The definition section here also hints at understanding the pros and cons of these various digital tools, in ways these tools might expand our sense of self and community — for example, how visuals might add an emotional impact a story — and maybe work to inhibit these same aspects, too — so how visuals might emotionally impact a story, but with false heartstrings.

This passage stood out for me, too:

“Learners also need sustained opportunities to produce counter-narratives that expose and interrupt misguided texts that do not represent the fullness of their identities or life complexities. “

The phrases of “misguided texts” is both powerful — yes, to countering destructive narratives that misinform us — and troublesome — who determines what text is “misguided” and needs disrupting? And how does one teach that kind of lens without shaping our students’ world in our own set of values? I suppose we teachers accomplish this by making sure our students question everything, even us, with a critical eye, but particularly, to question those texts that focus on their own heritage, their own language, their own customs and religions, their own communities.

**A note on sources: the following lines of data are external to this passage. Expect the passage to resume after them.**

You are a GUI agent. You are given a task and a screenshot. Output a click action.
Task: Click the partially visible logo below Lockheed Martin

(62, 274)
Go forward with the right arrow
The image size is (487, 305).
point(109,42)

The next sentence also helps answer this question, too, by noting that

“… learners need opportunities within the curriculum to author multimodal stories in order to examine power, equity, and identities and grow as digitally savvy and civic-minded citizens.”

Literacies are a key to the world. Stories can unlock the doors, or bar them shut. Honing literary techniques to tell our stories and to parse through the stories of others is a key skill in the digital age we live in. We could all practice more of that.

Peace (disruption),
Kevin

Further Defining Digital Literacies: The Ethics of Information Creation

Defining Digital Literacies NCTE ethics

I’m slowly reading and digesting, and appreciating, the National Council of Teachers of English revised definition of Literacy in a Digital Age, and I am appreciating the depth of the inquiry.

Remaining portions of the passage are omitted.